Malayerba Ilustrada: Video escolar

Mira, mira. Ven, acércate. Vamos a ver un video divertido. Vamos a agarrar cura.

Los niños hicieron bola en uno de los pasillos de la escuela. Hora del recreo.

El griterío rebosando en los patios. Patios desnudos de zacate y tapizados de tierra muerta. La polvareda nace en los pies y en sus pisadas, en ese balón que rueda en la rudimentaria cancha de futbol. Hay una niña sentada en una de las bancas de concreto.

En cuanto sonó el timbre que anunció el inicio de la media hora de recreo empezó la corredera: los morros saltaron de sus pupitres, brincaron hasta la puerta, levantaron los brazos y no aventaron libros ni libretas porque la maestra estaba cerca.

La diversión se repartió entre las canchas y los amplios páramos que hacen las veces de jardines. Unos jugaban el partido de beisbol que dejaron a medias desde el recreo del día anterior. Otros sólo pateaban una pelotas, arbitrarias y demenciales, a poca distancia de la portería.

Y ellos ahí. Jalados por las imágenes. Por la novedad del teléfono que puede grabar y reproducir video. Que toma fotos. Que repite imágenes claras, de buena calidad, nítidas y vivas.

Hicieron un remolino que luego se hizo tromba sin lluvia. Hicieron viento al acercarse, empujándose y tallando sus cuerpos con los de otros. Respirando aires ajenos. Respirando con los poros del otro, tan cercanos, tan juntos, tan ellos. Tornado Infantil. Tan juntos que parecían uno solo. Como una mazorca.

Construyeron, Destruyeron y alimentaron esa bola: salían y entraban, viejos y nuevos, asustados, enrojecidos, curiosos, aterrados y traviesos, frente a la pantalla del teléfono.

Vean, miren, qué cotorreo, es un video divertido, decía como un rezo alegre uno de ellos. Primero los invitó: les dijo vamos a agarrar cura. Luego fue uno de los que se retiró con las alas caídas, como lloroso, y los cachetes rojizos, hinchados.
Miraaa. Eee loco. Chale. Qué mala onda. Sss.

La bola nacía y moría. Entre empujones y expresiones de azoro y sorpresa; asidos, entrelazados, la colectividad de ese montoncito fue efímera. Pero así como fenecía, renacía: salían y entraban niños del salón y luego de otros salones, y de otros grados.
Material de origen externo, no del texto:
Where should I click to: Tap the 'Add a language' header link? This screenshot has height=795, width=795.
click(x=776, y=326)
Fue a la vuelta de la casa, en un fraccionamiento. ¿Dónde? Preguntó uno. Nadie contestó. Y luego la voz del portador y dueño del teléfono: Fue a la vuelta de la casa, en la calle de atrás, hace poco. ¿Cuándo? De nuevo el silencio.
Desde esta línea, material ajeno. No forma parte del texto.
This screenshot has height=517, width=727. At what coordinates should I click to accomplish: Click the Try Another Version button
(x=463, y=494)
Un dónde es en cualquier lugar. Un cuándo es siempre. Así es Culiacán. Así es, pero ellos no lo saben. Y si lo saben, no lo dicen: lo sienten.

En el video, tres hombres le daban golpes a otros. Golpes con los puños. También le daban patadas. Una vez derribado, lo azotaron de nuevo. “Órale, hijo de la chingada, ¿no que muy cabrón?”, nomás se oía por las minúsculas bocinas del aparatito.

Cosa de segundos. Segundos que son primeros. Segundos que son últimos, sobre todo cuando está de por medio una vida.
El video avanzaba. Las imágenes eran claras, nítidas, como esos trozos de vida.

Los agresores dejan de golpear al que estaba en el suelo.Parecía inconsciente. Sacan rifles y pistolas. Le disparan así, de cerquita. Le disparan y le siguen gritando: tu chingada madre, ahora si ya te llevó. Sin dejar de disparar.

El hombre parece brincar. Baila inerte, involuntariamente. Se queda en el suelo y parece aflojar el cuerpo. No se le ve la cara. Sólo manchas rojas, afluentes que nacen de los orificios de bala.

Los de las armas festejan. Los niños pierden el habla. La bola se desmorona.

 

Columna publicada el 18 de febrero de 2018 en la edición 786 del semanario Ríodoce.